This work addresses the problem of efficiently merging multiple fine-tuned models into a unified multitask model without retraining. The authors formalize model merging as a convex quadratic program over residual updates, achieving theoretically optimal fusion by calibrating inputs and outputs to minimize calibration error in the output space. This study provides the first formal optimality guarantees for model merging, introduces an interpretable diagnostic metric based on residual energy, and unifies existing heuristic approaches within a single theoretical framework as special cases. Experimental results demonstrate that the proposed method matches or surpasses current techniques in single-layer settings and consistently improves performance across language and vision benchmarks in multilayer merging scenarios. Furthermore, the quality of merged models can be accurately predicted using a small calibration set.

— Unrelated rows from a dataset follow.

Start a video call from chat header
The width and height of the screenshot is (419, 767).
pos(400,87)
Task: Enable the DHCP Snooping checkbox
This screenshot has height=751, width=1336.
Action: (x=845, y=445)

Model merging combines fine-tuned checkpoints into a single multi-task model without retraining. Existing methods - such as task arithmetic, model soups, TIES, and DARE - are computationally efficient and empirically successful, but rely on heuristic design choices and lack formal optimality guarantees. We show that merging can be formulated as a convex quadratic programme over residual updates, yielding weights that minimise a squared-output calibration objective using calibration inputs and fine-tuned model outputs, and subsuming existing methods as special cases. Our framework yields a closed-form diagnostic - the fraction of residual energy captured by a chosen basis - that predicts downstream merge quality using only the calibration set. Empirically, the QP matches or outperforms existing methods in the single-layer setting, and we characterise when the optimal basis provides significant gains over the cheaper diagonal QP. We extend to multi-layer merging via a sequential layer-wise algorithm and demonstrate consistent gains across language and vision benchmarks.